Homogenere Genexpression

Um die Schwankungsbreite zwischen den einzelnen PAAP-Kulturansätzen zu ermitteln, extrahierten Lange und Müller RNA aus drei Ansätzen und untersuchten jeweils die Expression von sechs typischen C. graminicola-Genen mit einer qRT-PCR. Die gleiche Expressionsanalyse führten sie auch in drei Flüssigkulturen durch. Wie erwartet war die Genexpression in den drei PAAP-Kulturen wesentlich homogener als in den Flüssigkulturen.
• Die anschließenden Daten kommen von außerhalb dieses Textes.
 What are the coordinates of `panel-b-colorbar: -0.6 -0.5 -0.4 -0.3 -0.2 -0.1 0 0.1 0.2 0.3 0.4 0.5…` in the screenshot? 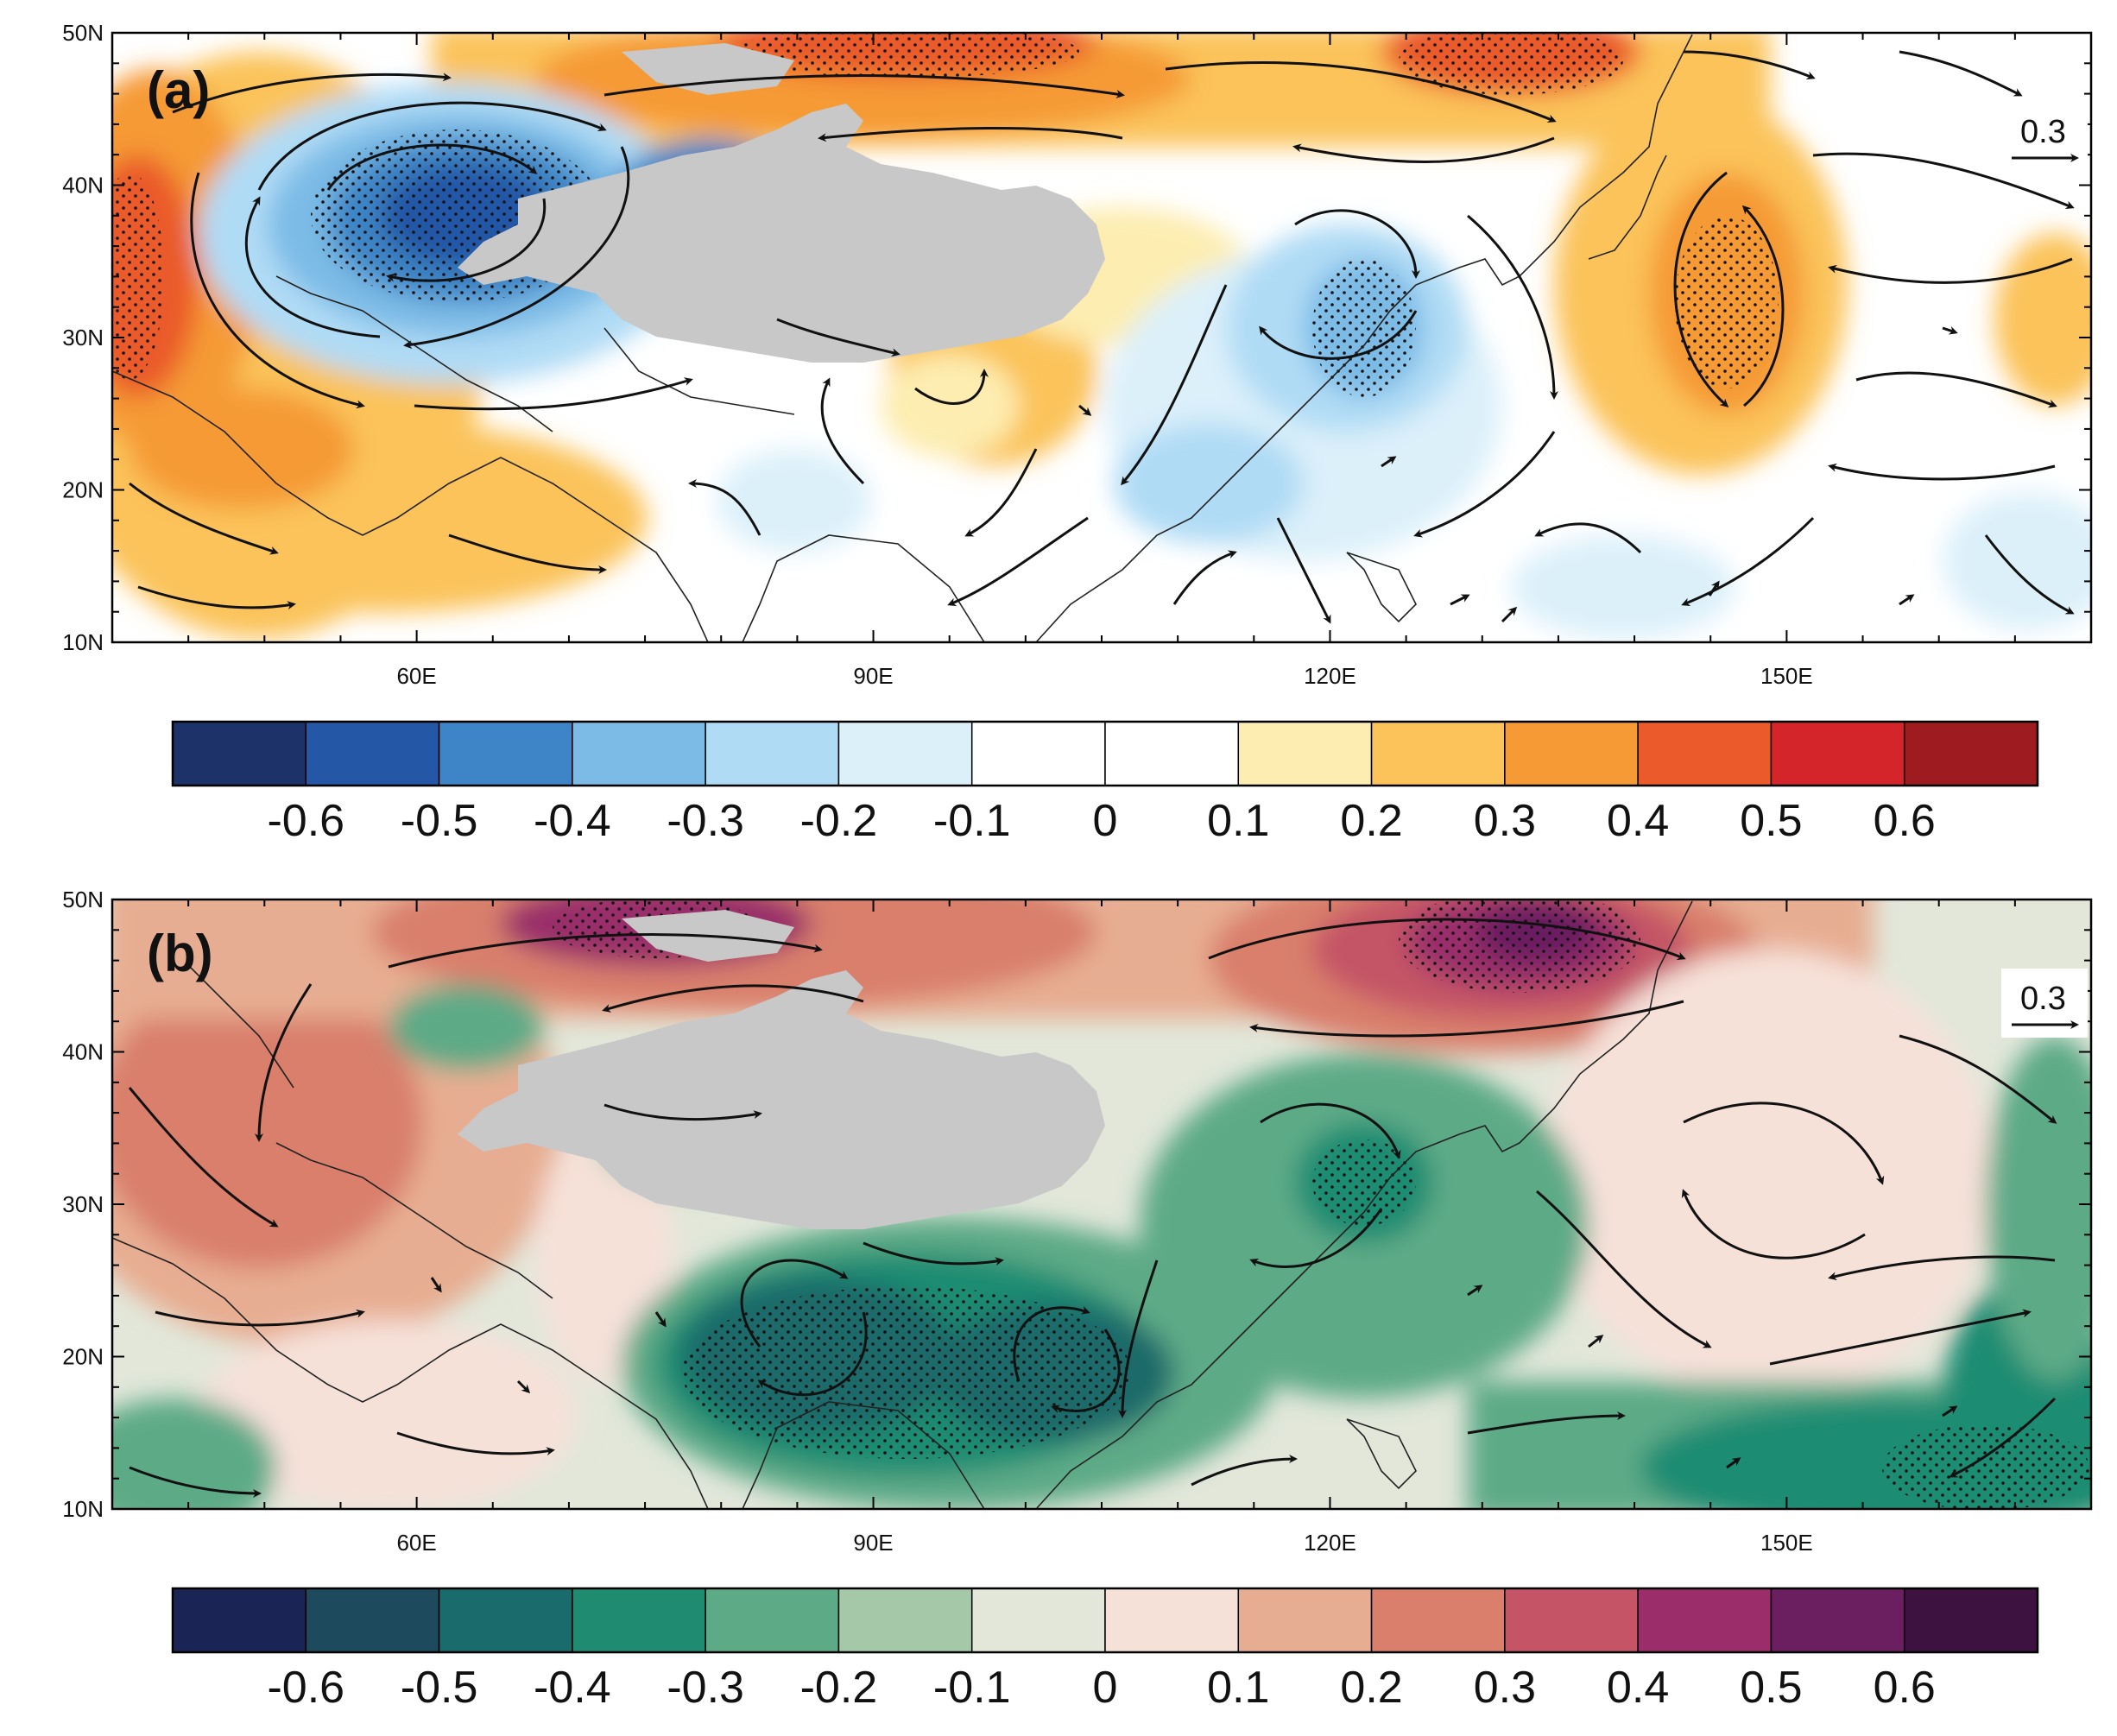 It's located at (1105, 1650).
Das Fazit von Lange und Co. ist deshalb eindeutig: Die PAAP-Methode ist effektiver und einfacher als die konventionelle Kultur von Pilzen auf Agarplatten und benötigt weniger Platz als Flüssigkulturen. Darüber hinaus variiert die Genexpression in den einzelnen Kulturansätzen weit weniger stark als in Flüssigkulturen.